I don’t even think it’s correct. The sun is the main source of energy for most living things but there’s also life near hydrothermal vents etc.
I don’t know who Jenkins is, but this model appears to be very fond of them and the particular fact about water.
I suppose fast and inaccurate is better than slow and inaccurate.
The "new" on huggingface banner has weights that were uploaded 11 months ago, and it's 2B params. Work on this in the repo is 2 years old.
The amount of publicity compared to the anemic delivery for BitNet is impressive.
If Microslop aren't gonna train the model themselves to prove their own thesis, why would others? They've had 2 years (I think?) to prove BitNet in at least some way, are you really saying they haven't tried so far?
Personally that makes it slightly worrisome to just take what they say at face value, why wouldn't they train and publish a model themselves if this actually led to worthwhile results?
So it's not a inference framework for 1-bit models (two states per parameter) but for 1.58 bit models (three states per parameter). Annoying that they try to mix up the two.
I'm hoping that today's complaints are tomorrow's innovations. Back when 1Mb hard drive was $100,000, or when Gates said 640kb is enough.
Perhaps some 'in the (chip) industry' can comment on what RAM manufacturers are doing at the moment - better, faster, larger? Or is there not much headroom left and it's down to MOBO manufacturers, and volume?
You'd still need full GPUs for training, but for inference the hardware would be orders of magnitude simpler than what Nvidia is making
A claude 4.6 they are most certainly not, but if you get through the janky AF software ecosystem they can run small LLMs reasonably well with basically zero CPU/GPU usage
I was under the impression that they were primarily designed for low power use.
I happened to "live" on 7.0-7.5 tok/sec output speed for a while, and it is an annoying experience. It is the equivalent of walking behind someone slightly slower on a footwalk. I dealt with this by deliberately looking away for a minute until output was "buffered" and only then started reading.
For any local setup I'd try to reach for 10 tok/sec. Sacrifice some kv cache and shove a few more layers on your GPU, it's worth it.
How? They can validate thousands if not millions of queries but nothing prevent the millions-th-and-one from being a hallucination. People who would then pay extra for a "Encyclopedia Britanica validated LLM" would then, rightfully so IMHO, complain that "it" suggested them to cook with a dangerous mushroom.

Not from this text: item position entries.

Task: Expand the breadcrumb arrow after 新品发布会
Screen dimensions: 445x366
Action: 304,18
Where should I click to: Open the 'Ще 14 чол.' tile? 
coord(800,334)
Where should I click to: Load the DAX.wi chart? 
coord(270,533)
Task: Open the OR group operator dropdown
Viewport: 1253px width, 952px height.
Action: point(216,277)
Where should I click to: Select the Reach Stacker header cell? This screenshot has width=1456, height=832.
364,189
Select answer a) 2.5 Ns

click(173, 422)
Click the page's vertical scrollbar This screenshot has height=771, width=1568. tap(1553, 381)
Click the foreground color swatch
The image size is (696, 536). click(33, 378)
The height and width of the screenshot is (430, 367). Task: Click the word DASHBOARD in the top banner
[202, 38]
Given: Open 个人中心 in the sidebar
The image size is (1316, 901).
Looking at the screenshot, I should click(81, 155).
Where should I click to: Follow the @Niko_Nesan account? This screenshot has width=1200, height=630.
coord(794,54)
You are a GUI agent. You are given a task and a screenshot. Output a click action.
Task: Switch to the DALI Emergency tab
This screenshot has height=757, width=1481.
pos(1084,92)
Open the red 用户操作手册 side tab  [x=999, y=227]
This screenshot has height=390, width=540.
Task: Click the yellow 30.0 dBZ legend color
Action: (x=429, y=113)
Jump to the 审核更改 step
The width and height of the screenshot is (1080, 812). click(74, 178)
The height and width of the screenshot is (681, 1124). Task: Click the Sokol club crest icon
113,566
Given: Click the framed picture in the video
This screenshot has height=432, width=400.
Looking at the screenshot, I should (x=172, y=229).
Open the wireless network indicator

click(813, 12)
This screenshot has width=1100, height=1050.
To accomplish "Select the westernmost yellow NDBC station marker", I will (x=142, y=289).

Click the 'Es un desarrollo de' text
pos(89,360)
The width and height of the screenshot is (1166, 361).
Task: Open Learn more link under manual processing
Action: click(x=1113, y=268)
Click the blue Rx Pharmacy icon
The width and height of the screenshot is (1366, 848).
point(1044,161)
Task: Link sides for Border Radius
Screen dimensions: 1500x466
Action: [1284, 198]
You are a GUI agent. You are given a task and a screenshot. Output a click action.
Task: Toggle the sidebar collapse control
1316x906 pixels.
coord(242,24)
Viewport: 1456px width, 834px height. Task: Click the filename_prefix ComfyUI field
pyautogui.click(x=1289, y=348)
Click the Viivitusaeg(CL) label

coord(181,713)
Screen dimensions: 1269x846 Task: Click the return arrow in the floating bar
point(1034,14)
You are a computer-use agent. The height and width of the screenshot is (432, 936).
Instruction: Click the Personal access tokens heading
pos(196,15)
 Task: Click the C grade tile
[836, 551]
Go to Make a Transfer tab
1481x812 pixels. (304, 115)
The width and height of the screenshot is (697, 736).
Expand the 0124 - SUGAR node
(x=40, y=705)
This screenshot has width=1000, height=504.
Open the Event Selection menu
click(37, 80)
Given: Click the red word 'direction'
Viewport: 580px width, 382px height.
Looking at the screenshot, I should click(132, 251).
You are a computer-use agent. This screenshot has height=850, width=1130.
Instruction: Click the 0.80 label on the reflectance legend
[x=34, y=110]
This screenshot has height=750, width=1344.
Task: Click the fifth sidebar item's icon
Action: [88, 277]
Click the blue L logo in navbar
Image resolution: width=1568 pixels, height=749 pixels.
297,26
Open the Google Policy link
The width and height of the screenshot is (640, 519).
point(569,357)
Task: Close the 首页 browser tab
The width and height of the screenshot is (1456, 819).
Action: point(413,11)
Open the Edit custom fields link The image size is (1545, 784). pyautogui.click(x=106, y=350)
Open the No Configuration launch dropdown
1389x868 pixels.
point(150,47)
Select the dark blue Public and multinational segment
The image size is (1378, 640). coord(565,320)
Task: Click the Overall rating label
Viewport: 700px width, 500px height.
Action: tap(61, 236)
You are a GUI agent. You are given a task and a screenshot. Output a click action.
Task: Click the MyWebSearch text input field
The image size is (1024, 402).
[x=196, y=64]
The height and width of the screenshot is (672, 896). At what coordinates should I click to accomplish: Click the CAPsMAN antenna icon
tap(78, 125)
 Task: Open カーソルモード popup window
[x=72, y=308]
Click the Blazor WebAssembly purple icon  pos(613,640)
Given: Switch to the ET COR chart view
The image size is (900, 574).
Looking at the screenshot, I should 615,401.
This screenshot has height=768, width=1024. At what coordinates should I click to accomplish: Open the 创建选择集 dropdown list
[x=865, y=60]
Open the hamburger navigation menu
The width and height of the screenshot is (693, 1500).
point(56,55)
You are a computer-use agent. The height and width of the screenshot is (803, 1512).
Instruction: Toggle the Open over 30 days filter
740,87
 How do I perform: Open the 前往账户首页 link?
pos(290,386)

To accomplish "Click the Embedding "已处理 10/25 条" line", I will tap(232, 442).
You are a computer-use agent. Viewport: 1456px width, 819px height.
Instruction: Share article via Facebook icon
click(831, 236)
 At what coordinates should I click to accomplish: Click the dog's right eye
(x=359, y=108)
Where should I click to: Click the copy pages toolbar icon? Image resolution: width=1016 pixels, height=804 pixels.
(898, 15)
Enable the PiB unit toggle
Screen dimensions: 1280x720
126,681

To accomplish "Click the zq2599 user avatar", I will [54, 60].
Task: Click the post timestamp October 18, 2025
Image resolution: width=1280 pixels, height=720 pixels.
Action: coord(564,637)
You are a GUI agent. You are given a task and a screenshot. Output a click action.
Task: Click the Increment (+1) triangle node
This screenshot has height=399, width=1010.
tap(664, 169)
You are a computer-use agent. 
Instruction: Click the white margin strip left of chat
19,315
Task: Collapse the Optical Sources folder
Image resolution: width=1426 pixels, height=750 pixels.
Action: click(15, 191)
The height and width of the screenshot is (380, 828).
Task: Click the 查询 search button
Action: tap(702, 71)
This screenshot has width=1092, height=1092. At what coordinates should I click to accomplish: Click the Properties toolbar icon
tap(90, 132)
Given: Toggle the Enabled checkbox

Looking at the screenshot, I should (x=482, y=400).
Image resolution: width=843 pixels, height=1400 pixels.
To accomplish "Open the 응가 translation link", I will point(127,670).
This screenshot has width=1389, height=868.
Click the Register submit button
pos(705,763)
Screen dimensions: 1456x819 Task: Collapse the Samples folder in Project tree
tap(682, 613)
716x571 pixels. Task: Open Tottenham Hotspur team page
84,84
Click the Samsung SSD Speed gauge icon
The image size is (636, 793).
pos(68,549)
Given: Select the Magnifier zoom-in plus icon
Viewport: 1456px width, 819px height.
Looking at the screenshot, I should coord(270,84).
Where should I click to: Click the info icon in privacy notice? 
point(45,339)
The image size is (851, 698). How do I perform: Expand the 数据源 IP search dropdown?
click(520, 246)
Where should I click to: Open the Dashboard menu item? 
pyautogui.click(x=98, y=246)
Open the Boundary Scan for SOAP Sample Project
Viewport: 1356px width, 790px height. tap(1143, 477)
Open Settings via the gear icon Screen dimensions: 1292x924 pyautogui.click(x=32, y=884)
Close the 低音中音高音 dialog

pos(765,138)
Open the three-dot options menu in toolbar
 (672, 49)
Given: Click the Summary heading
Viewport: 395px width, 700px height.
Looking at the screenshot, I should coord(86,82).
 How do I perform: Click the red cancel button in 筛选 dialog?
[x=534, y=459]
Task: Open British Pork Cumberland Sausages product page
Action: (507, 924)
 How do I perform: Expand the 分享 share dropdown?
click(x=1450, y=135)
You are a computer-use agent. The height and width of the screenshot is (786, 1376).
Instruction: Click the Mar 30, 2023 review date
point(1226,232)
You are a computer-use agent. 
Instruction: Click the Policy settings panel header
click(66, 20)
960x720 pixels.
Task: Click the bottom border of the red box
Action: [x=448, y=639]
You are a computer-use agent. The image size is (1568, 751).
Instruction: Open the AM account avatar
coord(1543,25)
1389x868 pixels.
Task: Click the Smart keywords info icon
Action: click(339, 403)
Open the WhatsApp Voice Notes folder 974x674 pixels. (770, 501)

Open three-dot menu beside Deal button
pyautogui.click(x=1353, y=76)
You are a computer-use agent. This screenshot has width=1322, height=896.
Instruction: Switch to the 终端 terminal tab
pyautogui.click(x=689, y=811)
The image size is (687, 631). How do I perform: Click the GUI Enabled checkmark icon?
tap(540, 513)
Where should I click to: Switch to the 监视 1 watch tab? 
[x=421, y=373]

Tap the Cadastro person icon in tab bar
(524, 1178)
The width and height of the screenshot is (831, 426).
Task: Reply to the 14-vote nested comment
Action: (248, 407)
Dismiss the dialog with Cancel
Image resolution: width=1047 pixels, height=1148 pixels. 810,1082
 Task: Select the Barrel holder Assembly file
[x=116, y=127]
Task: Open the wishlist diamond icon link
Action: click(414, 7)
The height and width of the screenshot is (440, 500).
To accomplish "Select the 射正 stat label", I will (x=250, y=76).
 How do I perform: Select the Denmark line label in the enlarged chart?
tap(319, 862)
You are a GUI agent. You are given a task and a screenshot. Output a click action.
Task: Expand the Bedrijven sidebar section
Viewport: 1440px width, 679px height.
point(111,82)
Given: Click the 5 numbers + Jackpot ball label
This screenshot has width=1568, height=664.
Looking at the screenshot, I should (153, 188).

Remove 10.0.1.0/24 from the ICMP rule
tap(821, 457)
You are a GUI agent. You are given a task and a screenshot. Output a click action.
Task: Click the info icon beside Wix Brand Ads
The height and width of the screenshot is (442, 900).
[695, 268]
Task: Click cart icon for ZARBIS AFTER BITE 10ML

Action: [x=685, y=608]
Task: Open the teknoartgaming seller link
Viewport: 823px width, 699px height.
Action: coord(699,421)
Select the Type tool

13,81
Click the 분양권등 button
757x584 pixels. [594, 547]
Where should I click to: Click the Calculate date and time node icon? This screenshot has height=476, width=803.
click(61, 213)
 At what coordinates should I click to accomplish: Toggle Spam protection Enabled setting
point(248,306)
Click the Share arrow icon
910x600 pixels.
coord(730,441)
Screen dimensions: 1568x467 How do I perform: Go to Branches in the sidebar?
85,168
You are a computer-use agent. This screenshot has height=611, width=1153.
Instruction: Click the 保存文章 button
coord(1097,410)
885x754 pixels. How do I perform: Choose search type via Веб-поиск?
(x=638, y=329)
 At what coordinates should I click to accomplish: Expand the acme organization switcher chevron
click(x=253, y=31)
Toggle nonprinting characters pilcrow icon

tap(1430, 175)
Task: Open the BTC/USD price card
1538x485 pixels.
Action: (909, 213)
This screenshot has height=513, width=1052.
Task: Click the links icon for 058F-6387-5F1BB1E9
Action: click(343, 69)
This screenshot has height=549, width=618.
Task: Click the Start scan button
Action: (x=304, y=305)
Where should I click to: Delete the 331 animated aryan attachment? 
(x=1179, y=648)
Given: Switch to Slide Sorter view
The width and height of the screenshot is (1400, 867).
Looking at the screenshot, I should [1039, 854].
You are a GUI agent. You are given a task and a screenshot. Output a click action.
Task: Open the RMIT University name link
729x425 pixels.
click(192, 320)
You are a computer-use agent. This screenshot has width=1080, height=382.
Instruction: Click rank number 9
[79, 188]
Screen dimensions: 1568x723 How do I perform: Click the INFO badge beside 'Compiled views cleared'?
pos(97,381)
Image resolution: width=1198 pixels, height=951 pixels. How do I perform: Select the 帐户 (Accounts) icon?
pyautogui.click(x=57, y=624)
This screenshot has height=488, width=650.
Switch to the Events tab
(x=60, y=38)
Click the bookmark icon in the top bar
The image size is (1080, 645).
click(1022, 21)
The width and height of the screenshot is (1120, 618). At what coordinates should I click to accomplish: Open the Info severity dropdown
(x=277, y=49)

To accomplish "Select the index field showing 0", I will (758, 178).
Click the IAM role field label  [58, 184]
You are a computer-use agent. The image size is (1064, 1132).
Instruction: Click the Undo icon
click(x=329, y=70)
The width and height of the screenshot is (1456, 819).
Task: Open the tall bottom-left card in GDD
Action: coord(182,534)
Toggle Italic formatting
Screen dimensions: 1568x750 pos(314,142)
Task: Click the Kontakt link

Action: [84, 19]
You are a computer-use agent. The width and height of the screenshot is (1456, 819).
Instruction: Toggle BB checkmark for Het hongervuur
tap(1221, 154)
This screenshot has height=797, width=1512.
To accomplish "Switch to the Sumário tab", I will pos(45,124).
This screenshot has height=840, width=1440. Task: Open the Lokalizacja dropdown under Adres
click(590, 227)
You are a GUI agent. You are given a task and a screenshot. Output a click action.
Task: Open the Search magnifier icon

But it seems the biggest model available is 10B? Somewhat unusual and does make me wonder just how challenging it will be to train any model in the 100B order of magnitude.
In what way? On modern processors, a Fused Multiply-Add (FMA) instruction generally has the exact same execution throughput as a basic addition instruction
For something more practical, you can pack five three-state values within a byte because 3^5 = 243, which is smaller than 256. To unpack, you divide and modulo by 3 five separate times. This encodes data in bytes at 1.6 bits per symbol.
But the packing of 5 symbols into a byte was not done here. Instead, they packed 4 symbols into a byte to reduce computational complexity (no unpacking needed)
But it doesn't mean, idea is worthless.
You could have said same about Transformers, Google released it, but didn't move forward, turns out it was a great idea.
Interestingly, a trit x float multiplier is cheaper than a trit x integer multiplier in hardware if you're willing to ignore things like NaNs.
0 and 1 are trivial, just a mux for identity and zero. But because floats are sign-magnitude, multiply by -1 is just an inverter for the sign bit, where as for integers you need a bitwise inverter and full incrermenter.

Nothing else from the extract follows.